Peut- être que si. Peut-être que ça peut fonctionner. Peut-être qu’on peut essayer. Peut-être que ce n’était qu’une erreur de parcours, qu’on n’a pas su, qu’on n’a pas pu. On se pardonnera nos errances.

On resservira les plats, plein d’espoir, inconscients des ruines de l’histoire. On s’acharnera sur ce qui reste, sur ce qu’il nous reste. Un lien soit disant indéfectible que le temps aura endommagé.

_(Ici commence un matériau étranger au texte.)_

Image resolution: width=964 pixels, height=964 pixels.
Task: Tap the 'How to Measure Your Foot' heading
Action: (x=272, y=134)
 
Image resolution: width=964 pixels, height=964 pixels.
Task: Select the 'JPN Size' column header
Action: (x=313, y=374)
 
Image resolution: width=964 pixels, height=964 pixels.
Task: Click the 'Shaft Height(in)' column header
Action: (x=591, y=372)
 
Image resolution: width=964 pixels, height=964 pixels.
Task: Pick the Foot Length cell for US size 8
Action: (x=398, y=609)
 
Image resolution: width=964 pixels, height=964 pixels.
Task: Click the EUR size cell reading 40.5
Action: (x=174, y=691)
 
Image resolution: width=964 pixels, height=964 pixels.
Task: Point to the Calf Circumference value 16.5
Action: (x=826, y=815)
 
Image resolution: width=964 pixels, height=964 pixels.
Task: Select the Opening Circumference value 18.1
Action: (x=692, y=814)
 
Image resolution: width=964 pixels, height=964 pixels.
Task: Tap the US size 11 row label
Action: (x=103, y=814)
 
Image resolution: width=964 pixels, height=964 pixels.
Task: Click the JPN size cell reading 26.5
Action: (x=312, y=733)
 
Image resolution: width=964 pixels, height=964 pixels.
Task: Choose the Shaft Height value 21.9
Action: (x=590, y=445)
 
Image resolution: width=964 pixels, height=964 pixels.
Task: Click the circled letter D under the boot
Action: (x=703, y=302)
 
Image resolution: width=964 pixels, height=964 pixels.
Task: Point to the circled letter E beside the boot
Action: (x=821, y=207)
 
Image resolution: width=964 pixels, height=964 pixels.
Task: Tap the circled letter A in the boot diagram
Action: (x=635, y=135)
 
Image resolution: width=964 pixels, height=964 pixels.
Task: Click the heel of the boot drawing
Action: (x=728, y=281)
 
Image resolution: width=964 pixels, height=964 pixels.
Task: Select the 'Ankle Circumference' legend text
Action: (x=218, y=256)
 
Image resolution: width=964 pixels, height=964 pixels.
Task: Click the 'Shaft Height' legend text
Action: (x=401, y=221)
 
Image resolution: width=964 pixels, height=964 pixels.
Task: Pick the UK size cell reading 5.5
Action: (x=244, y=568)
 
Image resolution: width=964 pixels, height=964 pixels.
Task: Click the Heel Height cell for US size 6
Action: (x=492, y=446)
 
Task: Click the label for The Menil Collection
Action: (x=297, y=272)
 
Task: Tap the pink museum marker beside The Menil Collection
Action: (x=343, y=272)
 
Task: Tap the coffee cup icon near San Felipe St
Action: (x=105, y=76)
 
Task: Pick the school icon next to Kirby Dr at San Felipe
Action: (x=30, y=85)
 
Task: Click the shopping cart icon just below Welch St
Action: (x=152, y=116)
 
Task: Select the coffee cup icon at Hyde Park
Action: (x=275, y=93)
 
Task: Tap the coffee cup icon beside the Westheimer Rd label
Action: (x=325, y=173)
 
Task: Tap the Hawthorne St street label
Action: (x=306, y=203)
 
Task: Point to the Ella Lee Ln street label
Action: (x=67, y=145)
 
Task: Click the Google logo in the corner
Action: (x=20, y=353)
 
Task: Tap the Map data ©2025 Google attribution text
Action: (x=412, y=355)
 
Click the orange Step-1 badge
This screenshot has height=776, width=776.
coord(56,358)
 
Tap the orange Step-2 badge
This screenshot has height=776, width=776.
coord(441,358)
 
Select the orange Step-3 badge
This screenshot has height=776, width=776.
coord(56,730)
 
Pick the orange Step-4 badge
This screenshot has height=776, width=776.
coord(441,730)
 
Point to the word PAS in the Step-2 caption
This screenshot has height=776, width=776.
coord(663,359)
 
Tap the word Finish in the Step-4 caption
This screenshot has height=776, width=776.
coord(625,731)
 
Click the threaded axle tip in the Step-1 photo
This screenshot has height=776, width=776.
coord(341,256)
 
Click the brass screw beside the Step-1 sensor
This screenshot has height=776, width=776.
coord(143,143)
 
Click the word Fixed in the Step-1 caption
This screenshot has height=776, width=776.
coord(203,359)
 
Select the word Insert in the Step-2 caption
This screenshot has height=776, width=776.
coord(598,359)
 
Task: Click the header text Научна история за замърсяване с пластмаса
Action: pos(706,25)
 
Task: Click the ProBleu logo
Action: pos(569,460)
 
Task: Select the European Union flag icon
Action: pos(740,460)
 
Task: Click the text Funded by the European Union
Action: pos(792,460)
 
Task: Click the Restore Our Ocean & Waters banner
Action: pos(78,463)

Bien sûr que non. Nous, ce sera différent. Cette fois ci on ne gardera que le bon, on se gardera de voir le verre à moitié-vide. On se satisfera d’un peu, de petits gestes, de bonheurs fugaces. On s’enverra des fleurs en se disant qu’on ne s’en sort pas si mal.

On ne parlera pas d’amour au risque de le voir se faire la malle. On se contentera du quotidien. Puisqu’on est ensemble tout va bien. On oubliera qu’on se ment dans la valse cruelle des sentiments, qui ne sont plus. On ne s’avouera jamais qu’on s’est perdu.

On ne se dira plus, on ne partagera plus. Peut-être qu’on aura l’envie de mettre un terme à la mascarade. Ou bien on restera, pour tout un tas de raisons partagées. On fera semblant de s’aimer. Ou on se s’aimera plus. On regrettera tout ce qu’on n’a pas vécu.